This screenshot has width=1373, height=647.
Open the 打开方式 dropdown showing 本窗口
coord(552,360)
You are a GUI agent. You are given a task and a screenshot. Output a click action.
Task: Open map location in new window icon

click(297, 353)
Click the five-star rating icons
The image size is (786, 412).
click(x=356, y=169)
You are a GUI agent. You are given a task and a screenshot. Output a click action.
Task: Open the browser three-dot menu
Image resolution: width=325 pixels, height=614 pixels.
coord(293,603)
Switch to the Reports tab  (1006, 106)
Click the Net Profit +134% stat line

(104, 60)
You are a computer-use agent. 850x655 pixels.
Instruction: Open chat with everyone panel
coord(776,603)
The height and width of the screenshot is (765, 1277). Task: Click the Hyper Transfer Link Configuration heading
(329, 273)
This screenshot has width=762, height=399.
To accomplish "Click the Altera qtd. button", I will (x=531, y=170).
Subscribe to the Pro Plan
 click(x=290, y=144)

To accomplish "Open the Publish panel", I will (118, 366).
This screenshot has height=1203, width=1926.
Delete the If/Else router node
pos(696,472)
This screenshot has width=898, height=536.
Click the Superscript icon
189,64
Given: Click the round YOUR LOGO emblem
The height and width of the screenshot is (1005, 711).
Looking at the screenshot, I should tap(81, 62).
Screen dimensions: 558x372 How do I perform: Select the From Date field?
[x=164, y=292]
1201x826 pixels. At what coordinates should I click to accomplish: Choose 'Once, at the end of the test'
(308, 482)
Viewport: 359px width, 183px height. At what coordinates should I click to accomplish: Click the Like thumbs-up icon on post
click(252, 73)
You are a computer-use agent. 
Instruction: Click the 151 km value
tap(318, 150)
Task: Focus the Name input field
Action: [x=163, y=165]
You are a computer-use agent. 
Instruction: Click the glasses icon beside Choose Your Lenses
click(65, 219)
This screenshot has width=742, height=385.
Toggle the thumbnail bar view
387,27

====

* **Task directions**: Select every line of the records that contains the word "Choose" and copy each one.

* **Result below**:
1201x826 pixels. At what coordinates should I click to accomplish: Choose 'Once, at the end of the test'
Instruction: Click the glasses icon beside Choose Your Lenses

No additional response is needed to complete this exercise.